They were my home because they made me feel at home, even though I know a refugee camp should never be a home for anybody.
My time in Dundo was filled with challenges, loss, and pain but, even in the darkest moments, it was such a blessing to be there. As a doctor, I was always thrilled by the feeling of saving someone, it’s almost magical, but I realise that what is most special, more than saving someone, is taking care of people: day by day, with an endless patience and love. It’s not just about keeping refugees alive, it’s also about keeping their hopes, strength, light, and love alive, and making sure that those beautiful things don’t die in their hearts. For me, that is love.
Working with refugees is so special because it helps us realise how important it is to assume people are hurting and how important it is to always be kind. Because we don’t know what they saw, what they went through, what they lost, what pain they carry in their hearts. Even when they tell us, even when we give stitches to their open wounds, even when we can almost see it with our eyes, we don’t know, and we will never know. For me, that is love: allowing them to feel and to be hurt, to be sad, to understand them, and to feel their pain as ours. Love transforms everything and heals everything.
We don’t leave the refugees just because it’s difficult: when people die, when there are troubles, when people are sick, when they are hurt. We don’t just leave and that it is beautiful. That is also love. It’s that love that allows us to see them not as refugees, asylum seekers, or people who have fled war, but as a person, as a human being. When we see refugees as people everything changes because it is not just about war and conflicts, it is about how war and conflicts hurt them and continue to hurt them every day.
I really believe that light always shines brighter in the dark so all the small little gestures – that are full of love – are incredibly powerful: holding their hands, asking how they are, speaking to them in Lingala, checking in at the hospital to see if they are getting better, stopping by in their tents just to say hello, smiling a lot. They appreciate that because that’s how we remind them they are special. I remember the little kids saying that what they liked about the mama mundele from JRS (that means ‘white mama’ in Lingala) is that she holds their hands and she looks at them.
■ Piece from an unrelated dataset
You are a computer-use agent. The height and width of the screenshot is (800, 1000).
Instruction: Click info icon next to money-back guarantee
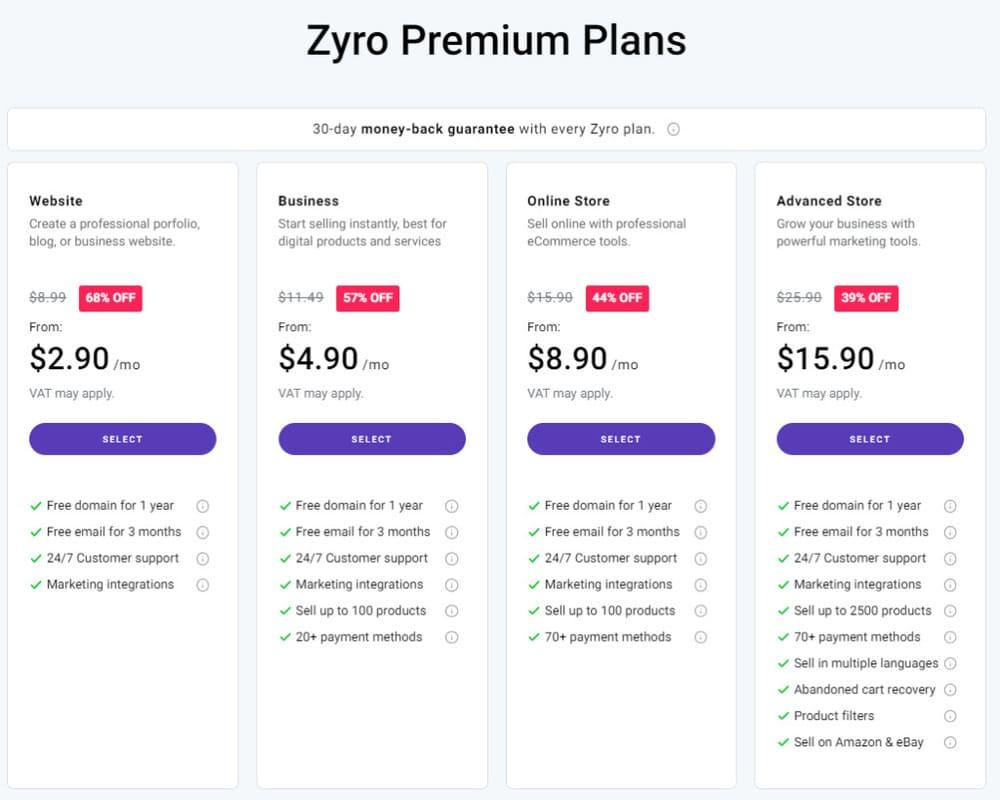click(x=674, y=129)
I felt so blessed for being able, every day, to hold their hands and to make sure they knew I could see them.
So, for me, love is my #Do1Thing. Because it was that love that made me fly there, and live there as it was my home, and see them, and take care of them and their hearts. If we must choose one thing to do, let’s all choose love. Let’s learn more about what is happening in the forgotten places of the world, and then let’s go there: hold their hands, see their eyes, and get to know their hearts and what they carry inside. Let’s make sure they know they exist for us.